I have a sign my friend Jenni painted for me hanging in our living room. The message is simple, yet profoundly difficult: Love never fails, words from 1 Corinthians 13, the well-known love chapter in the Bible.
I'm more keenly aware of the meaning as Randy and I celebrate our 40th wedding anniversary next Sunday! How this is even possible is such a miracle of God's grace, one we certainly didn't do anything to deserve.
Forty years ago, we started out with stars in our eyes and as much love as we could hold in our hearts at age nineteen. Nineteen--looking back through the lens of being older and wiser, I wonder how anyone could be mature enough at that age to take on the responsibilities of being husband and wife. When we stood at the altar in front of a church filled with friends and family on that steamy July afternoon, we had no idea of what real love is all about. We expected everything to be rosy, but what about the challenges of living with adversity and disappointment? We didn't have a clue.
Our love was framed by contemporary culture and a flimsy notion made popular by a1970s novel-turned-movie: Love means never having to say you're sorry. We quickly learned we had to say sorry a lot.

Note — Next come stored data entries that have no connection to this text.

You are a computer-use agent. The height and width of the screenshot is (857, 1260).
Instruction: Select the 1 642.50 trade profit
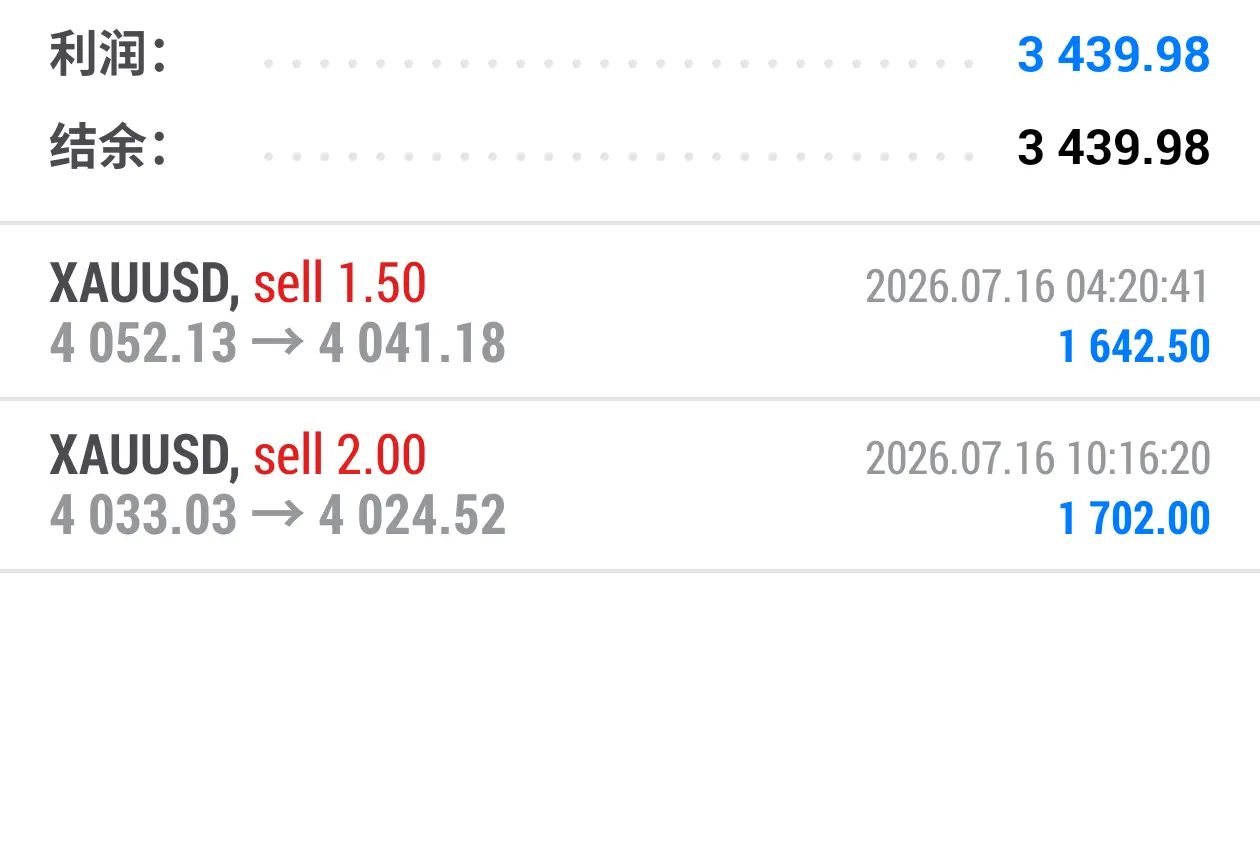coord(1134,347)
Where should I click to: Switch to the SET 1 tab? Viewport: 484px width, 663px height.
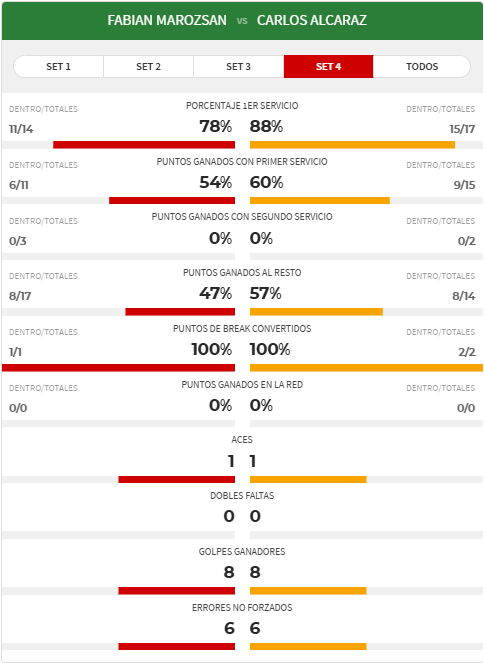pos(58,66)
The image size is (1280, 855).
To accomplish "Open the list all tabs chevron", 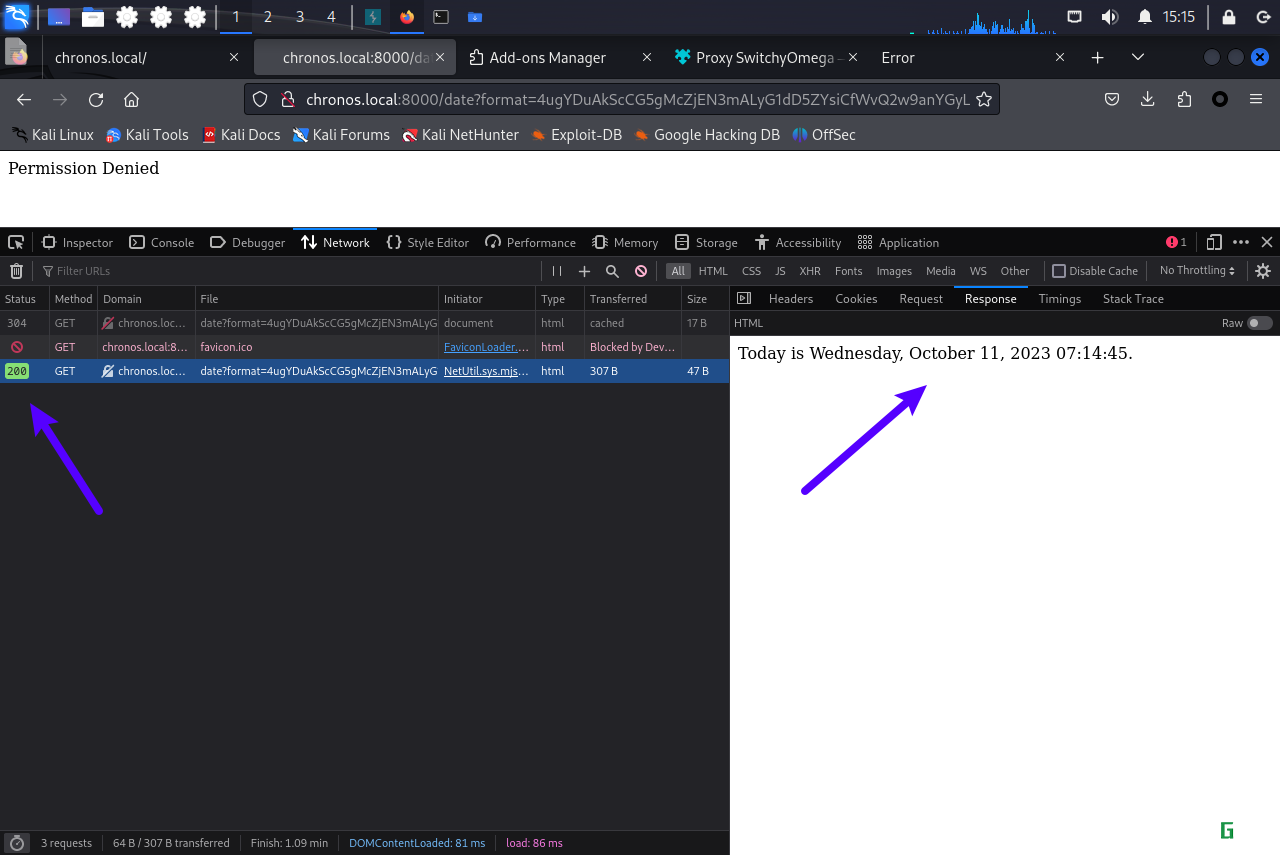I will 1137,58.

Our love certainly failed many times. Over and over, more times than I can count. When a marriage becomes difficult, it's much easier to look at your partner and see everything that's wrong. I did. If only he...became my focus and I launched a campaign to change him, instead of looking at myself. What is it I need to change? Lord, help me look at my heart, I began to pray. I found this to be an incredibly difficult and painful process, but necessary if I was to learn how to love someone with God's kind of love, love that never fails.
When I think of the never-failing capacity of love, it's clear that only God's love has this characteristic. His love in and through us gives us courage to hang in there when we think there's no hope, to believe beyond any doubt that God is at work in our lives. And that makes all the difference. I used to think nothing would ever change in my marriage, that I'd feel short-changed and resentful because I was married to a man who couldn't love himself, much less someone else.
That's when the never-failing part of God's love shows up. Just when you think you've got the situation figured out, Jesus Christ, God incarnate, comes on the scene and changes everything--especially people's hearts, and then, nothing is ever the same. Even if only one person in a marriage allows the Lord to change her heart, and becomes the one who extends God's kind of love to her spouse, the dynamics in their relationship will be different. That's a guarantee!
If you're wondering how you'll last for the next months or even weeks in your marriage, if you think there's no hope for a decades-long anniversary celebration some day, think again...of a love that never fails, a love that transforms hearts and lives. It happens--joyfully, surprisingly, miraculously!
Read Deb's part 1 here.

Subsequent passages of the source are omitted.